*Direction:* Could you arrange the material below as a numbered list, one line per item, with the blank lines left out?

*Exercise data:*
* Begin *

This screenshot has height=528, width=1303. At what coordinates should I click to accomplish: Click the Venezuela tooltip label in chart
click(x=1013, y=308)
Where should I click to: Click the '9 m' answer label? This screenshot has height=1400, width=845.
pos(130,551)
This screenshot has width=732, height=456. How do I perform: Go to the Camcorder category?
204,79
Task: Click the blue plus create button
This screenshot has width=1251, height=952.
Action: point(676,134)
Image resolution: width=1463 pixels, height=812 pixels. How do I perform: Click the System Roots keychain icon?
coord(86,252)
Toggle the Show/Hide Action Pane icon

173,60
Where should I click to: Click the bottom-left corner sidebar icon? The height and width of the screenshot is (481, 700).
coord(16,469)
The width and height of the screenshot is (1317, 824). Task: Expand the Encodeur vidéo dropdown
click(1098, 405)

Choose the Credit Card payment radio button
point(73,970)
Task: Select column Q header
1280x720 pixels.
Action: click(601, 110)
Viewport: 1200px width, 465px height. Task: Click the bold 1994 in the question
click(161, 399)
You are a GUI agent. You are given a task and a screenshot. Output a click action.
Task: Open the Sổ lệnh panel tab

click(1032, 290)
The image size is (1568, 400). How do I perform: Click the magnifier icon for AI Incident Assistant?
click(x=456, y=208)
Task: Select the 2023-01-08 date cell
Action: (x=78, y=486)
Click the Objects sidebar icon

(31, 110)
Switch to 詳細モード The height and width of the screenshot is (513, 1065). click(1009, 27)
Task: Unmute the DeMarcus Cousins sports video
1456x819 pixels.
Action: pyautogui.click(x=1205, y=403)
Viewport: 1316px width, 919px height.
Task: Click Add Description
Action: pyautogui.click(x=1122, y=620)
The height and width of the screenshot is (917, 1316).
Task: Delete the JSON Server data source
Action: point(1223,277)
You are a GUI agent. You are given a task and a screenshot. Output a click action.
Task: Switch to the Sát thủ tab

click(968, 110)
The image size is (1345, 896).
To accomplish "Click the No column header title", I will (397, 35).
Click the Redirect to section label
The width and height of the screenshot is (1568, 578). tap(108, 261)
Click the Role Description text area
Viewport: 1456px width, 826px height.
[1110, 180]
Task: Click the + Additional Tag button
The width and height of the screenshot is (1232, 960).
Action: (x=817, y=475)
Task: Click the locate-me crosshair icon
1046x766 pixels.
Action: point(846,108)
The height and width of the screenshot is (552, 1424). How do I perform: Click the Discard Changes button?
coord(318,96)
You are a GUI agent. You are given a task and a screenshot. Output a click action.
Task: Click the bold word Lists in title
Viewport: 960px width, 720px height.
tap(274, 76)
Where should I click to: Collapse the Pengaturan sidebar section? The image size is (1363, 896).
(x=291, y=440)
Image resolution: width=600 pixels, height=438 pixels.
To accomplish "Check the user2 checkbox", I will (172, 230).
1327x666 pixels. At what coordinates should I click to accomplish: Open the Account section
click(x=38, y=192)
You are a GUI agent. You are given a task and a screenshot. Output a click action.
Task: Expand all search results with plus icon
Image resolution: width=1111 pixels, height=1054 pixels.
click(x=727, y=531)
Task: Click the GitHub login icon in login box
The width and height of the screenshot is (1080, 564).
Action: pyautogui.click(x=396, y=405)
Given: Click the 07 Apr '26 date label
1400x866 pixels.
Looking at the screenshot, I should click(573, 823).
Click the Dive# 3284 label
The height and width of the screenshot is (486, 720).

* End *

*Answer:*
1. This screenshot has height=528, width=1303. At what coordinates should I click to accomplish: Click the Venezuela tooltip label in chart
2. click(x=1013, y=308)
3. Where should I click to: Click the '9 m' answer label? This screenshot has height=1400, width=845.
4. pos(130,551)
5. This screenshot has width=732, height=456. How do I perform: Go to the Camcorder category?
6. 204,79
7. Task: Click the blue plus create button
8. This screenshot has width=1251, height=952.
9. Action: point(676,134)
10. Image resolution: width=1463 pixels, height=812 pixels. How do I perform: Click the System Roots keychain icon?
11. coord(86,252)
12. Toggle the Show/Hide Action Pane icon
13. 173,60
14. Where should I click to: Click the bottom-left corner sidebar icon? The height and width of the screenshot is (481, 700).
15. coord(16,469)
16. The width and height of the screenshot is (1317, 824). Task: Expand the Encodeur vidéo dropdown
17. click(1098, 405)
18. Choose the Credit Card payment radio button
19. point(73,970)
20. Task: Select column Q header
21. 1280x720 pixels.
22. Action: click(601, 110)
23. Viewport: 1200px width, 465px height. Task: Click the bold 1994 in the question
24. click(161, 399)
25. You are a GUI agent. You are given a task and a screenshot. Output a click action.
26. Task: Open the Sổ lệnh panel tab
27. click(1032, 290)
28. The image size is (1568, 400). How do I perform: Click the magnifier icon for AI Incident Assistant?
29. click(x=456, y=208)
30. Task: Select the 2023-01-08 date cell
31. Action: (x=78, y=486)
32. Click the Objects sidebar icon
33. (31, 110)
34. Switch to 詳細モード The height and width of the screenshot is (513, 1065). click(1009, 27)
35. Task: Unmute the DeMarcus Cousins sports video
36. 1456x819 pixels.
37. Action: pyautogui.click(x=1205, y=403)
38. Viewport: 1316px width, 919px height.
39. Task: Click Add Description
40. Action: pyautogui.click(x=1122, y=620)
41. The height and width of the screenshot is (917, 1316).
42. Task: Delete the JSON Server data source
43. Action: point(1223,277)
44. You are a GUI agent. You are given a task and a screenshot. Output a click action.
45. Task: Switch to the Sát thủ tab
46. click(968, 110)
47. The image size is (1345, 896).
48. To accomplish "Click the No column header title", I will (397, 35).
49. Click the Redirect to section label
50. The width and height of the screenshot is (1568, 578). tap(108, 261)
51. Click the Role Description text area
52. Viewport: 1456px width, 826px height.
53. [1110, 180]
54. Task: Click the + Additional Tag button
55. The width and height of the screenshot is (1232, 960).
56. Action: (x=817, y=475)
57. Task: Click the locate-me crosshair icon
58. 1046x766 pixels.
59. Action: point(846,108)
60. The height and width of the screenshot is (552, 1424). How do I perform: Click the Discard Changes button?
61. coord(318,96)
62. You are a GUI agent. You are given a task and a screenshot. Output a click action.
63. Task: Click the bold word Lists in title
64. Viewport: 960px width, 720px height.
65. tap(274, 76)
66. Where should I click to: Collapse the Pengaturan sidebar section? The image size is (1363, 896).
67. (x=291, y=440)
68. Image resolution: width=600 pixels, height=438 pixels.
69. To accomplish "Check the user2 checkbox", I will (172, 230).
70. 1327x666 pixels. At what coordinates should I click to accomplish: Open the Account section
71. click(x=38, y=192)
72. You are a GUI agent. You are given a task and a screenshot. Output a click action.
73. Task: Expand all search results with plus icon
74. Image resolution: width=1111 pixels, height=1054 pixels.
75. click(x=727, y=531)
76. Task: Click the GitHub login icon in login box
77. The width and height of the screenshot is (1080, 564).
78. Action: pyautogui.click(x=396, y=405)
79. Given: Click the 07 Apr '26 date label
80. 1400x866 pixels.
81. Looking at the screenshot, I should click(573, 823).
82. Click the Dive# 3284 label
83. The height and width of the screenshot is (486, 720).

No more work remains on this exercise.